● Assigned task
Go to the line that contains "The height and" in the listing below, then output it and every line after it exactly, omitting pictures.

────

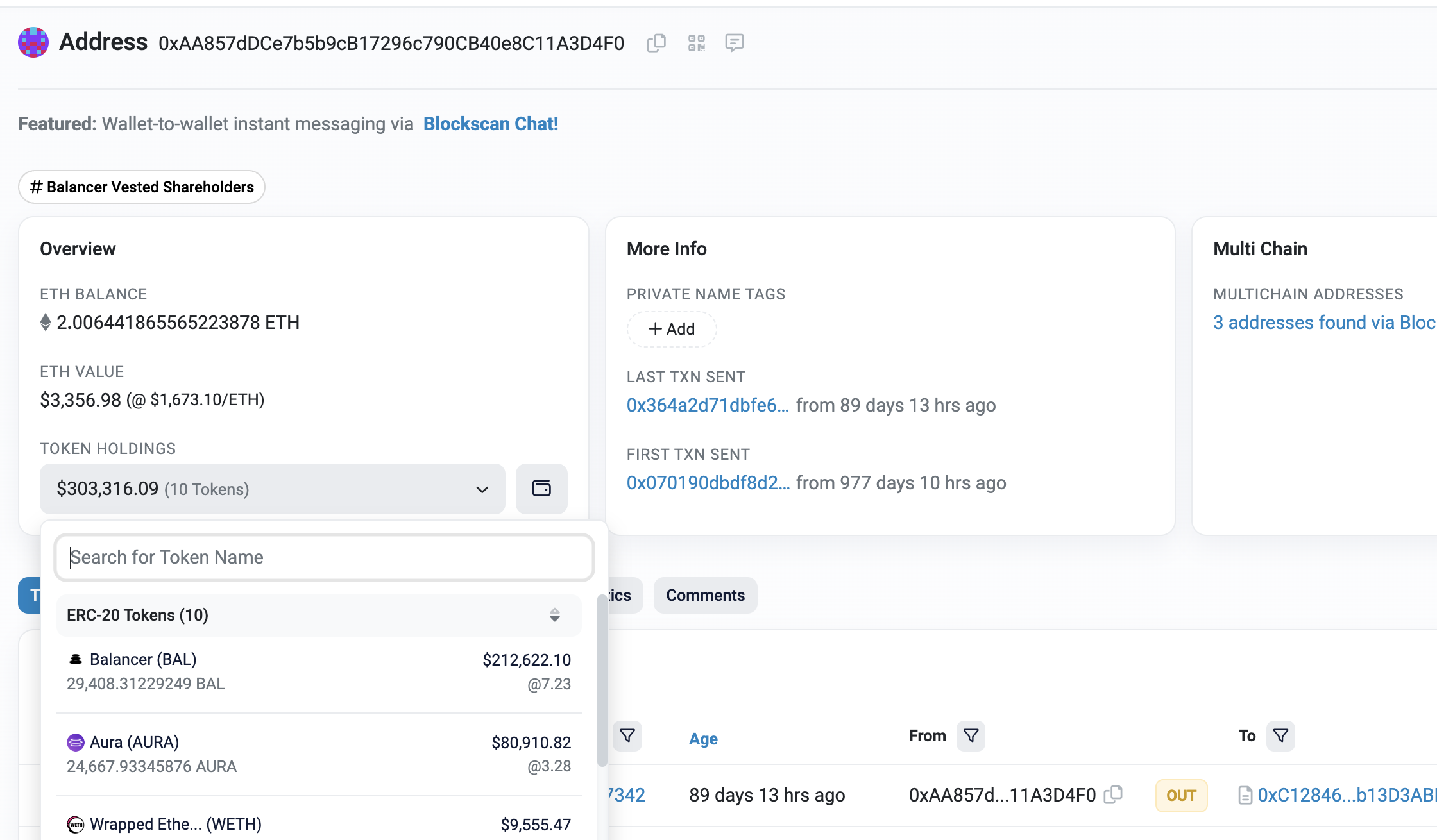Click the Age column header
Viewport: 1437px width, 840px height.
[703, 739]
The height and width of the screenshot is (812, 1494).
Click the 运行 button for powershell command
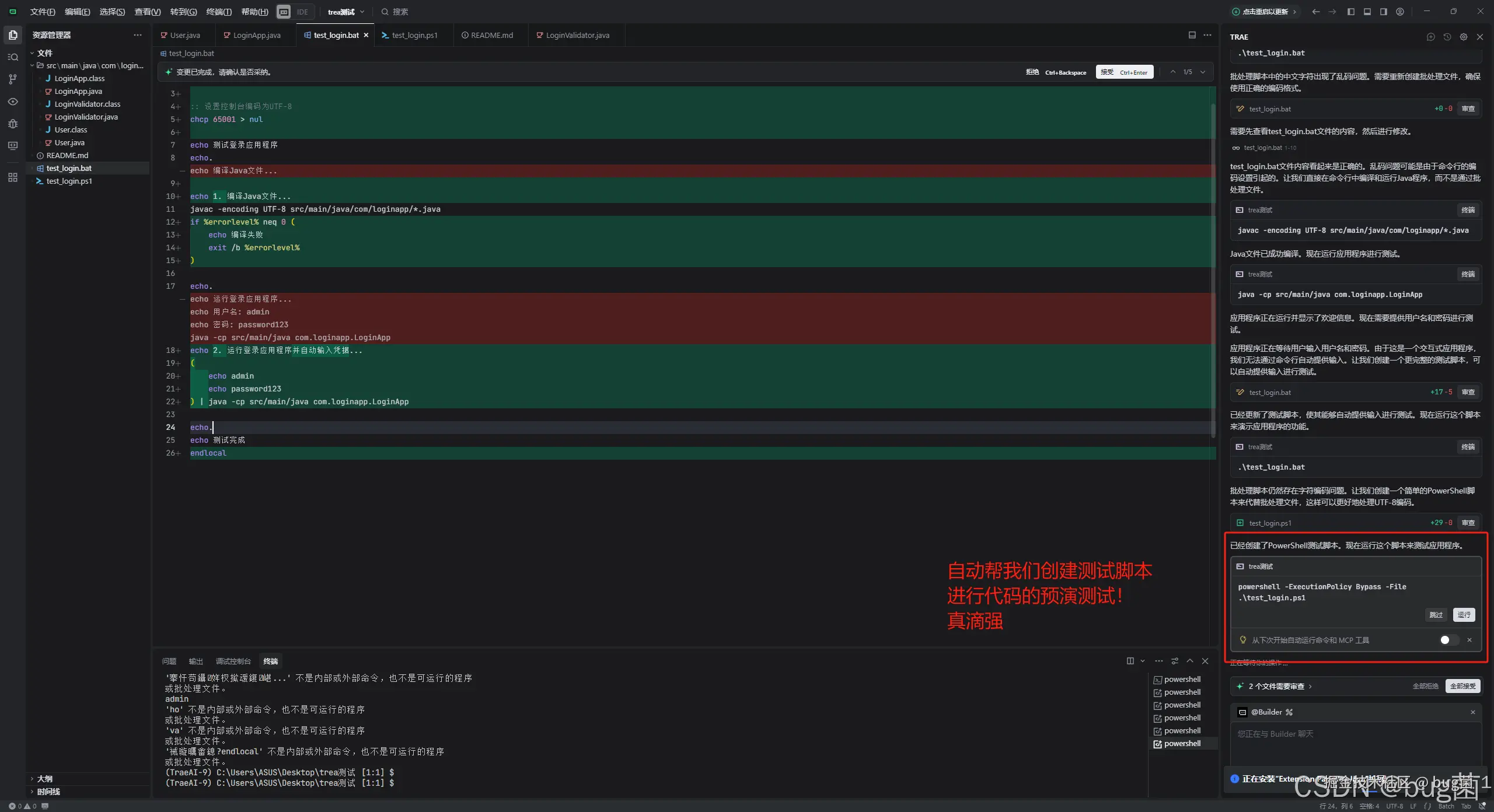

────

● Written answer
The height and width of the screenshot is (812, 1494).
Click the 运行 button for powershell command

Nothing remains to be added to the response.